EXERCISE: Pick out and copy every line in the records that contains the word "size".
___ THE RECORDS ___
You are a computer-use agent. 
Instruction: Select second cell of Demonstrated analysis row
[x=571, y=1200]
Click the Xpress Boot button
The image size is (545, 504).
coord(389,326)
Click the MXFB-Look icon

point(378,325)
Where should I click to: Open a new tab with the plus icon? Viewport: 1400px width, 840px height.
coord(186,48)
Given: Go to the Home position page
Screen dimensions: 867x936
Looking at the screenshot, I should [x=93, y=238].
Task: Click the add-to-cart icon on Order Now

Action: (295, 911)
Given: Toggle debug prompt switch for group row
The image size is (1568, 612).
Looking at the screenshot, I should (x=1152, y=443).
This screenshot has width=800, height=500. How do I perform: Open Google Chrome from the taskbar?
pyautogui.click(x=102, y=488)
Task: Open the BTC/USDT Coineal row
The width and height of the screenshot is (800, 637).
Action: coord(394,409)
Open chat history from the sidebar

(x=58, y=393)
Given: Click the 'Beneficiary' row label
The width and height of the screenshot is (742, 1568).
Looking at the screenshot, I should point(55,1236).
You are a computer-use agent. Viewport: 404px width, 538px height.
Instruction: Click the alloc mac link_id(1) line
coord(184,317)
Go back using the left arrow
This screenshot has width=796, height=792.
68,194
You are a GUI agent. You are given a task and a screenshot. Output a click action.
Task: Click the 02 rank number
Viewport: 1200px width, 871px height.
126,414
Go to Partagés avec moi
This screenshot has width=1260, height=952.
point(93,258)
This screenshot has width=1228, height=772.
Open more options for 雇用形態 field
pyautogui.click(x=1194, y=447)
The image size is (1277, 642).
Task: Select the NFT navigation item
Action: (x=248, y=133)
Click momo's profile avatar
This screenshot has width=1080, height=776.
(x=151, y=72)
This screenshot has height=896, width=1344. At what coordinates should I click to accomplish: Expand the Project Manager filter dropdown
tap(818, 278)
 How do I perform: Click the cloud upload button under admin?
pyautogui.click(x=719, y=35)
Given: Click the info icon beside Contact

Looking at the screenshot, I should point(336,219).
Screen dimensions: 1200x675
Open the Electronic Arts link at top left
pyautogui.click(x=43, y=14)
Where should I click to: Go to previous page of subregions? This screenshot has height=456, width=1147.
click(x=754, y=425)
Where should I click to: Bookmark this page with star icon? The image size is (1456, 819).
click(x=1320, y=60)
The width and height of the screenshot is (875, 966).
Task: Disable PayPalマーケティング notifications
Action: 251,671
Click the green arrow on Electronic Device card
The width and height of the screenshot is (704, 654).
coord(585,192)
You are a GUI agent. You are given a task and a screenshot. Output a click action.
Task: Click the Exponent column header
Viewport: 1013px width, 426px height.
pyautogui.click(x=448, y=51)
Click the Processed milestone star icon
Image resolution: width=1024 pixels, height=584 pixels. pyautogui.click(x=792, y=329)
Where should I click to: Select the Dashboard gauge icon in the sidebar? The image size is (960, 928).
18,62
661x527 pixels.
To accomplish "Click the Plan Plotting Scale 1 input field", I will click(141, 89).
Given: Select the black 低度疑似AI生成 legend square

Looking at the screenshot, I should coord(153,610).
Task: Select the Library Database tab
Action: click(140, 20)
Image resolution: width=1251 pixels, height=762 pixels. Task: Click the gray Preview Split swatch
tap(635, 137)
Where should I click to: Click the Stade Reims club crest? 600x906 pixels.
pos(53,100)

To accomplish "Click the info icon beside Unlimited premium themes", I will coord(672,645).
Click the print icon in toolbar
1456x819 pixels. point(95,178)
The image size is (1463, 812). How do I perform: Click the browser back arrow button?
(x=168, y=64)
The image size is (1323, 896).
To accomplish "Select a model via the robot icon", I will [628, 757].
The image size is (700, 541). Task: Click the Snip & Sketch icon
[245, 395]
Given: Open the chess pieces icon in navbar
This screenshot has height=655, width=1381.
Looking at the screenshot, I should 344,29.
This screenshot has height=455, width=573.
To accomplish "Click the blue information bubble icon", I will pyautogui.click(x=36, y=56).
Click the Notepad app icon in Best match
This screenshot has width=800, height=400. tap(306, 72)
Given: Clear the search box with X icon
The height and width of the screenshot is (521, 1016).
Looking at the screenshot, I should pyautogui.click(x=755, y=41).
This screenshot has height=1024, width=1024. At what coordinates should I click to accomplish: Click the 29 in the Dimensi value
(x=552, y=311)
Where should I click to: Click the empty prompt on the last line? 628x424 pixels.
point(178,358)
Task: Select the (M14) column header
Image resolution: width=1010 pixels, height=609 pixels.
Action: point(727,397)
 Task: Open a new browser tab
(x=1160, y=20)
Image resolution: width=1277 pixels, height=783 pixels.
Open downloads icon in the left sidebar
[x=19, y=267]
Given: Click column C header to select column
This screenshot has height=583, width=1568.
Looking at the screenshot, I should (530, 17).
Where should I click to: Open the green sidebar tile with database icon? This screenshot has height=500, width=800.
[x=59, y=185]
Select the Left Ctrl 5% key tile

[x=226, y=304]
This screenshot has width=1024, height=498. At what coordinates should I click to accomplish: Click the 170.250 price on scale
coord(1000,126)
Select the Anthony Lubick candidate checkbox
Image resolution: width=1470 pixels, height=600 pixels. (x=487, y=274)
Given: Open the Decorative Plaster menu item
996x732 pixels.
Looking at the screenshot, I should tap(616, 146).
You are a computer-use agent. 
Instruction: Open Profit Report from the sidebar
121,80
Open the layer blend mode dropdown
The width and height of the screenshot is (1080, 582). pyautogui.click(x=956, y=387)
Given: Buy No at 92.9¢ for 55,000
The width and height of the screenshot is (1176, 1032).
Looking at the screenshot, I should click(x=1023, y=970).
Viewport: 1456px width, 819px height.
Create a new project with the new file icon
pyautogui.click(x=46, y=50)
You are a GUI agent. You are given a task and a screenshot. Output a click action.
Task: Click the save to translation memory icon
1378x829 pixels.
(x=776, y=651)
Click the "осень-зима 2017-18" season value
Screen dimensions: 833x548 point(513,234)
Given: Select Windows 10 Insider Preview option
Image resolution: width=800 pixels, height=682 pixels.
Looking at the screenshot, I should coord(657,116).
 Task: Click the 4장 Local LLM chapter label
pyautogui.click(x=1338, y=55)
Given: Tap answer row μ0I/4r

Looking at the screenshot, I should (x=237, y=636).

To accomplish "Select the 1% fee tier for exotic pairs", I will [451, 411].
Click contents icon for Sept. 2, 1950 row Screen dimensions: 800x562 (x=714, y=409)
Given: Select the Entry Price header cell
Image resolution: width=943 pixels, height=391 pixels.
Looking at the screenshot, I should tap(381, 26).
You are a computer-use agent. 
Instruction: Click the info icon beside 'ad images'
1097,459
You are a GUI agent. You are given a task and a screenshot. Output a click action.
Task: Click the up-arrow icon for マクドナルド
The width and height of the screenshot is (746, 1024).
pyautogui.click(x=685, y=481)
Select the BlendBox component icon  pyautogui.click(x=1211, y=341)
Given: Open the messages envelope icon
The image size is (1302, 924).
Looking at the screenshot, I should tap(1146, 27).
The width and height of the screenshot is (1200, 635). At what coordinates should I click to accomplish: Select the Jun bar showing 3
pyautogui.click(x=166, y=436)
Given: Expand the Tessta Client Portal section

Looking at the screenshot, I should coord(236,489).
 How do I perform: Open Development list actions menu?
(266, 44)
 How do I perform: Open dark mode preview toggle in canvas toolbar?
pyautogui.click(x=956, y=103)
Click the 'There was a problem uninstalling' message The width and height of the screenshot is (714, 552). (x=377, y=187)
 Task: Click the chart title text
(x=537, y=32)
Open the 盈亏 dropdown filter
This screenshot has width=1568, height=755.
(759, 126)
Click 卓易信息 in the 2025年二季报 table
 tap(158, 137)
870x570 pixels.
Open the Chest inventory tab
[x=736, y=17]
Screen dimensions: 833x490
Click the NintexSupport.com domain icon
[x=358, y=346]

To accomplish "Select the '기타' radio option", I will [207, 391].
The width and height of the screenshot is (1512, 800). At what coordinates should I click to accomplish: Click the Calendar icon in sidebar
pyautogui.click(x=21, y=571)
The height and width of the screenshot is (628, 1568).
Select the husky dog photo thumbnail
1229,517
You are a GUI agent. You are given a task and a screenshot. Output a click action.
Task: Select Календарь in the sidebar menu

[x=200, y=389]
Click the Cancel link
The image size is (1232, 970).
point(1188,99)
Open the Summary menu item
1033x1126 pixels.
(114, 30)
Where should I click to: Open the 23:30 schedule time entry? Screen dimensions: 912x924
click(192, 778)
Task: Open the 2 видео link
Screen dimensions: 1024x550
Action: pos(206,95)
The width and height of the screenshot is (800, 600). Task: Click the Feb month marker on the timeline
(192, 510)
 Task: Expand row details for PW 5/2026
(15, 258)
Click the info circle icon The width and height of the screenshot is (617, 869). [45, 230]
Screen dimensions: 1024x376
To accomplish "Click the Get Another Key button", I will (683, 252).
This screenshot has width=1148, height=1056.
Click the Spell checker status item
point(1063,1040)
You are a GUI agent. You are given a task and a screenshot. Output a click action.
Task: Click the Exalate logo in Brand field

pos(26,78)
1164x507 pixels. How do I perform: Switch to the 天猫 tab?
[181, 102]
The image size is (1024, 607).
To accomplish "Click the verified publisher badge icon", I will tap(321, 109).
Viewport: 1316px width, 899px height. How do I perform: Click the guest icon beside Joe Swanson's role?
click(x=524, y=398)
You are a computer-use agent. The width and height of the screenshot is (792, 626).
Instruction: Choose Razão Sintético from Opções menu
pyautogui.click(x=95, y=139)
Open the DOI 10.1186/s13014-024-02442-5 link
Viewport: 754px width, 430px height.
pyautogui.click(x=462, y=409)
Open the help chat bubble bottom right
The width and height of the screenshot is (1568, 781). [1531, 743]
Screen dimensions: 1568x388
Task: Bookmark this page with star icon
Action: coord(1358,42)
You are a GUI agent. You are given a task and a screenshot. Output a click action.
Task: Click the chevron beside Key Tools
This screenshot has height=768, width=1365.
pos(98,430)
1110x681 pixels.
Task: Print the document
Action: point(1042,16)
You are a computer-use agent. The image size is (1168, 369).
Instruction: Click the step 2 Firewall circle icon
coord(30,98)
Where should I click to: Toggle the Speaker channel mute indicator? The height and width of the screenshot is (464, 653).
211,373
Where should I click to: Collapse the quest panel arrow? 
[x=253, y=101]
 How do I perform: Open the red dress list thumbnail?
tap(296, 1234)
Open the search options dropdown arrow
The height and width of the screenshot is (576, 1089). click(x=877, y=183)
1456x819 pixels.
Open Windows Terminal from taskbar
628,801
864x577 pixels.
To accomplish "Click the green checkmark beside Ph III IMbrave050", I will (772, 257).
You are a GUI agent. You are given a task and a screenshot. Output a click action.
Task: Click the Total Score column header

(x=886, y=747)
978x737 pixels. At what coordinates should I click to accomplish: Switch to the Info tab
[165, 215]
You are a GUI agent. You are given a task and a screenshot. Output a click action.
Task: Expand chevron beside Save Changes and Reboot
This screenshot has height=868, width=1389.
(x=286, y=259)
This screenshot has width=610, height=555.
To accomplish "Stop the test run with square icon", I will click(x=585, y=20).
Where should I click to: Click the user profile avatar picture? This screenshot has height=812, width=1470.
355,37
___
WRITTEN ANSWER:
The image size is (545, 504).
The image size is (1568, 612).
The image size is (1277, 642).
Where should I click to: Bookmark this page with star icon? The image size is (1456, 819).
Where should I click to: Select the Dashboard gauge icon in the sidebar? The image size is (960, 928).
The image size is (1463, 812). How do I perform: Click the browser back arrow button?
The image size is (1323, 896).
The image size is (700, 541). Task: Click the Snip & Sketch icon
The image size is (1302, 924).
The image size is (1232, 970).
The image size is (1024, 607).
You are a computer-use agent. The image size is (1168, 369).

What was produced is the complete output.